== SET EXERCISE ==
Copy every line of the material below word for word, in its original order.

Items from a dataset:
** START **

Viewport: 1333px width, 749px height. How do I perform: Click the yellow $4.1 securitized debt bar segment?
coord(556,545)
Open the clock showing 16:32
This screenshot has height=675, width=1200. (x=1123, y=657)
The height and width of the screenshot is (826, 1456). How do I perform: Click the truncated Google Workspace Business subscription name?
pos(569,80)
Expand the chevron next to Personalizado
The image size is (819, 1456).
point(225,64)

** END **

== TASK RESULT ==
Viewport: 1333px width, 749px height. How do I perform: Click the yellow $4.1 securitized debt bar segment?
coord(556,545)
Open the clock showing 16:32
This screenshot has height=675, width=1200. (x=1123, y=657)
The height and width of the screenshot is (826, 1456). How do I perform: Click the truncated Google Workspace Business subscription name?
pos(569,80)
Expand the chevron next to Personalizado
The image size is (819, 1456).
point(225,64)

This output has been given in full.